Task description —
May I have the line containing "The width and height of the screenshot is (483, 403)." and every line after it through the end of the data, repeated exactly and with no other lines?

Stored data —

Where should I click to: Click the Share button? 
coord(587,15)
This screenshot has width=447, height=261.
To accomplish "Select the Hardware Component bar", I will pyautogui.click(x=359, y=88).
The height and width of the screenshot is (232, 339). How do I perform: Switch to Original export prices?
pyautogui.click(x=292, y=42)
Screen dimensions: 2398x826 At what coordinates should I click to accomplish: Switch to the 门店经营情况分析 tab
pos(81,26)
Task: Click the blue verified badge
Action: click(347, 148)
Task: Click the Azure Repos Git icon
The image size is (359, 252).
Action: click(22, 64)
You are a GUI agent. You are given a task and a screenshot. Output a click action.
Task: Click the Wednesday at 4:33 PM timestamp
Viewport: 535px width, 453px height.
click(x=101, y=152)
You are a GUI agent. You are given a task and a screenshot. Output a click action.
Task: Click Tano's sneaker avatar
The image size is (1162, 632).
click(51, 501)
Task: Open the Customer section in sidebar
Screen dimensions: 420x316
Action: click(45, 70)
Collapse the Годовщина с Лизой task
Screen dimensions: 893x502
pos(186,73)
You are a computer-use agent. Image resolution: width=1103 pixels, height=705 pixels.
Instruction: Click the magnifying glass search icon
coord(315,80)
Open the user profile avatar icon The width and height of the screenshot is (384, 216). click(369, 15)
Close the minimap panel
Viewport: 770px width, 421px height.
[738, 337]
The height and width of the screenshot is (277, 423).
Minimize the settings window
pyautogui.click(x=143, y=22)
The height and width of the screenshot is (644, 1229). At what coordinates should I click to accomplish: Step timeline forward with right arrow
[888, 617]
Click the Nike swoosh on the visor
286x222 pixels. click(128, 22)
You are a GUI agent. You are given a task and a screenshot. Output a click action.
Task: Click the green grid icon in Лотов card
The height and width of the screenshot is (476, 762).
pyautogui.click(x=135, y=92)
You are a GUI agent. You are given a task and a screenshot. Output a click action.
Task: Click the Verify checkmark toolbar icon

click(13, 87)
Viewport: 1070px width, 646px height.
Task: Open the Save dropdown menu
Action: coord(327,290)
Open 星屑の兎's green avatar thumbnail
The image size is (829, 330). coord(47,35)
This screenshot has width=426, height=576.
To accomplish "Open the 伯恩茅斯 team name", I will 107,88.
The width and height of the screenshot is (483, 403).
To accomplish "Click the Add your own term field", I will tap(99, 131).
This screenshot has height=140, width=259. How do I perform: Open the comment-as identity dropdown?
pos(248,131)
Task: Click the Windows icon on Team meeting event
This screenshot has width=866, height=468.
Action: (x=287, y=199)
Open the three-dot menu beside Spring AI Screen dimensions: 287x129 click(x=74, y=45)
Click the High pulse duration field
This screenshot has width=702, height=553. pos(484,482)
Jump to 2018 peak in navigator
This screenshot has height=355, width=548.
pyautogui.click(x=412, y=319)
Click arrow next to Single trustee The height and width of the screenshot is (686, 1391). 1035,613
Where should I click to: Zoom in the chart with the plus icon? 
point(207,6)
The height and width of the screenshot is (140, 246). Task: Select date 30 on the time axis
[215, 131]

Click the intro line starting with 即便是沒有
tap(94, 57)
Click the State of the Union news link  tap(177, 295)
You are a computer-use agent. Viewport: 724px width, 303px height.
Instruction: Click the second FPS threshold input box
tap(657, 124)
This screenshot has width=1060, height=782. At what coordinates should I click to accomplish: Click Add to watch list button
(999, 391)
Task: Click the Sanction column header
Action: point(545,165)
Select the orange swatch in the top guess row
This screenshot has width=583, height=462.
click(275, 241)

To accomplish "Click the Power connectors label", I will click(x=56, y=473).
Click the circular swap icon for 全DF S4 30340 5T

Written answer —
The width and height of the screenshot is (483, 403).
To accomplish "Click the Add your own term field", I will tap(99, 131).
This screenshot has height=140, width=259. How do I perform: Open the comment-as identity dropdown?
pos(248,131)
Task: Click the Windows icon on Team meeting event
This screenshot has width=866, height=468.
Action: (x=287, y=199)
Open the three-dot menu beside Spring AI Screen dimensions: 287x129 click(x=74, y=45)
Click the High pulse duration field
This screenshot has width=702, height=553. pos(484,482)
Jump to 2018 peak in navigator
This screenshot has height=355, width=548.
pyautogui.click(x=412, y=319)
Click arrow next to Single trustee The height and width of the screenshot is (686, 1391). 1035,613
Where should I click to: Zoom in the chart with the plus icon? 
point(207,6)
The height and width of the screenshot is (140, 246). Task: Select date 30 on the time axis
[215, 131]

Click the intro line starting with 即便是沒有
tap(94, 57)
Click the State of the Union news link  tap(177, 295)
You are a computer-use agent. Viewport: 724px width, 303px height.
Instruction: Click the second FPS threshold input box
tap(657, 124)
This screenshot has width=1060, height=782. At what coordinates should I click to accomplish: Click Add to watch list button
(999, 391)
Task: Click the Sanction column header
Action: point(545,165)
Select the orange swatch in the top guess row
This screenshot has width=583, height=462.
click(275, 241)

To accomplish "Click the Power connectors label", I will click(x=56, y=473).
Click the circular swap icon for 全DF S4 30340 5T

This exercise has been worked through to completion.